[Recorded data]
※ ※ ※

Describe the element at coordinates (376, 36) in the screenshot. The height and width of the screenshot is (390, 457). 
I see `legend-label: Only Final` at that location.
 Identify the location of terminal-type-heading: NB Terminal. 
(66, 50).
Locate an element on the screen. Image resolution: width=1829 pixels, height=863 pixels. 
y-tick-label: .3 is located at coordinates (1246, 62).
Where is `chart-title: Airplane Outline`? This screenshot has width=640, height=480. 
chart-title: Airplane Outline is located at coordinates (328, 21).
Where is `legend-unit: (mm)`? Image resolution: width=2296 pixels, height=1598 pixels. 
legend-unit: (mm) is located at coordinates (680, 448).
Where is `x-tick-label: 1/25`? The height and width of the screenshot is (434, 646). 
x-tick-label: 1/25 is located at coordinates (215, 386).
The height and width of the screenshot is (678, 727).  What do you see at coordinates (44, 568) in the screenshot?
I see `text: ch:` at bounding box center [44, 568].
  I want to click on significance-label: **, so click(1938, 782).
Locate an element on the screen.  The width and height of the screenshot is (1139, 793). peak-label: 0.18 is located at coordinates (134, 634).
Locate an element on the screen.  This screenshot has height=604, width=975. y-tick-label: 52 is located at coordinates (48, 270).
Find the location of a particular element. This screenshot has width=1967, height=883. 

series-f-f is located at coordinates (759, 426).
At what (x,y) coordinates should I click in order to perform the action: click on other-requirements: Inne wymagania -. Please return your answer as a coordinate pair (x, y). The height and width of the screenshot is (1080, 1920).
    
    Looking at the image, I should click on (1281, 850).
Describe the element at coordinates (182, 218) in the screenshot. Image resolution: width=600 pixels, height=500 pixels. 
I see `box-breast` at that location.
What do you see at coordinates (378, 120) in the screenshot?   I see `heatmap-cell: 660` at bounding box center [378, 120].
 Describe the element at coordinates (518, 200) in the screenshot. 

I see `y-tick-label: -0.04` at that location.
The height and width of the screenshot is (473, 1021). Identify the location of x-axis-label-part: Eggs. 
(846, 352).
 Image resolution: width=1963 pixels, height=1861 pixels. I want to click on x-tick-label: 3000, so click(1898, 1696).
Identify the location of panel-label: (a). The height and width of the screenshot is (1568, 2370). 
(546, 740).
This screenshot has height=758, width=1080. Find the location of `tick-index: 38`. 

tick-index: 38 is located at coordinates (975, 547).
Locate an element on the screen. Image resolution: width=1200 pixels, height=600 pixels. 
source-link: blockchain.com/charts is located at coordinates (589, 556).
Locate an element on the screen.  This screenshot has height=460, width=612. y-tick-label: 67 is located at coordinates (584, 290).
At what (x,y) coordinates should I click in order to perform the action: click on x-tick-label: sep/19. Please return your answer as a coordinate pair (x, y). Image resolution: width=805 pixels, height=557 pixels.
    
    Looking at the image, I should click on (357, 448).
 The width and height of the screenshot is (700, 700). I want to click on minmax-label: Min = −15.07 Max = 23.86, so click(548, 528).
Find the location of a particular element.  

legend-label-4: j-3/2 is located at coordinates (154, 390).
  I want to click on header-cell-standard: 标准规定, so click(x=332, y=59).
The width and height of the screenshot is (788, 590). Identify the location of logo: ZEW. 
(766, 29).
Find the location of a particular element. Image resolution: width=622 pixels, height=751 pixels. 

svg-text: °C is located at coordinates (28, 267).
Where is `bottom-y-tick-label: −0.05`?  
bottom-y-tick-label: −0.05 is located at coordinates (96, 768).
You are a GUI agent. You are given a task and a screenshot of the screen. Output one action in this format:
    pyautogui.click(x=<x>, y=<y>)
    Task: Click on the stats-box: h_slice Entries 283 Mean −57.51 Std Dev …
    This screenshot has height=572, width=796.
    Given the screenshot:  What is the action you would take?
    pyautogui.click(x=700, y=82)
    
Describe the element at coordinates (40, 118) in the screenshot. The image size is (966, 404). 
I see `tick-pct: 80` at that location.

※ ※ ※

> _What is being asked_
Print the records from their first line through the line containing "I want to click on significance-label: **, so", both included, with every line unchanged.

> _Solved problem_
Describe the element at coordinates (376, 36) in the screenshot. The height and width of the screenshot is (390, 457). 
I see `legend-label: Only Final` at that location.
 Identify the location of terminal-type-heading: NB Terminal. 
(66, 50).
Locate an element on the screen. Image resolution: width=1829 pixels, height=863 pixels. 
y-tick-label: .3 is located at coordinates (1246, 62).
Where is `chart-title: Airplane Outline`? This screenshot has width=640, height=480. 
chart-title: Airplane Outline is located at coordinates (328, 21).
Where is `legend-unit: (mm)`? Image resolution: width=2296 pixels, height=1598 pixels. 
legend-unit: (mm) is located at coordinates (680, 448).
Where is `x-tick-label: 1/25`? The height and width of the screenshot is (434, 646). 
x-tick-label: 1/25 is located at coordinates (215, 386).
The height and width of the screenshot is (678, 727).  What do you see at coordinates (44, 568) in the screenshot?
I see `text: ch:` at bounding box center [44, 568].
  I want to click on significance-label: **, so click(1938, 782).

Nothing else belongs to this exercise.